● **EXTRACT**:
* * * *

1. The Mitfords: Letters Between Six Sisters
Edited by Charlotte Mosley

The first Mitfords book I read (when it first came out in paperback in 2008), and the one that started the Mitfords ball rolling. This is why I recommend it to any other virgin: the letters span a century, from Nancy’s earliest efforts as a gel to the final fax sent by Diana to Debo just before she died in 2003. The symbols used to mark the sender of each letter – swastika (Unity), moon (Diana), spoons (Pam, the least-known, unpublished Mitford), hammer and sickle (Jessica), quill (Nancy), crown (future Duchess of Devonshire, Debo) – are what sucked me in. It just struck me that the Mitfords really were extraordinarily interesting, and all so different. You really get their voices this way, too. Mosley, who is related to the Mitford line by marriage, is the estate’s de facto official archivist and gives good biographical detail before each chapter. If you’re not in love with them by the time second youngest Jessica gets hold of the notepaper, you never will be.

2. The Mitford Girls
Mary S Lovell

By far the best straightforward biography of the whole lot of them. If the letters have pulled you in and you have no wish to get out, this is the best all-round book.

3. Unity Mitford: A Quest
David Pryce-Jones

You may wish now to home in on your favourites. I put this relentless, almost forensic biography of Unity (the Hitler groupie who shot herself in the head when war broke out and died in 1948, a sad shell of a woman) at the top of the pile because it’s packed with so much detail – too much, at times – you get a pretty complete picture of the most misunderstood of all the Sisters. The original secondhand edition I have of this features of photograph of Diana on the cover – surely one of the greatest publishing cock-ups of the century!

* * * *

● **RECORD EXCERPTS**:
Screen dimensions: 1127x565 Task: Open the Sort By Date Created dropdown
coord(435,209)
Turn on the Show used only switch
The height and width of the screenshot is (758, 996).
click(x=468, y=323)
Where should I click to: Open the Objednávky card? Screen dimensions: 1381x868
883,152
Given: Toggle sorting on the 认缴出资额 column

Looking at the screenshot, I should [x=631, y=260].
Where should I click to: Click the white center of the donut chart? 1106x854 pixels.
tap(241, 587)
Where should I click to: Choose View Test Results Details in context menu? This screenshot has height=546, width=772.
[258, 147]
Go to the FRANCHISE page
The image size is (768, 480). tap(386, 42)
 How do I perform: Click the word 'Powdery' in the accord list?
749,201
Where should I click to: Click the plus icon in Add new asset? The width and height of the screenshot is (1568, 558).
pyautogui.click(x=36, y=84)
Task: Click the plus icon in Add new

* * * *

● **EXERCISES**:
A) Find each line in the records that contains the string "width", matching case exactly, and copy those lines.
B) Continue the reading list of books about the Mitford sisters from the point where it stops.

● **OUTPUTS IN ORDER**:
A)
The height and width of the screenshot is (758, 996).
Where should I click to: Choose View Test Results Details in context menu? This screenshot has height=546, width=772.
Where should I click to: Click the plus icon in Add new asset? The width and height of the screenshot is (1568, 558).

B)
4. Diana Mosley
Anne de Courcy

Much harder to like than, say, Decca or Debo, Diana’s story is nonetheless fascinating and well told by de Courcy – you’ll be amazed at the way a woman so intelligent and vivacious allowed herself to be absorbed into the life and work of her second husband Oswald Mosley, leader of the British Union of Fascists. She was so devoted to him. On her deathbed she refused to condemn Hitler. Imagine being her son, Max.

5. Love From Nancy: The Letters Of Nancy Mitford
Edited by Charlotte Mosley

Because Nancy was the most famous Sister, a bestselling novelist at 30 despite never have been to school, it’s a joy to see her acid tongue and way with words develop from girlhood. She was a right bitch, at times – or a tease, if you prefer – and apparently always ended her letters at the bottom of a page. The footnotes are sometimes longer than the letters.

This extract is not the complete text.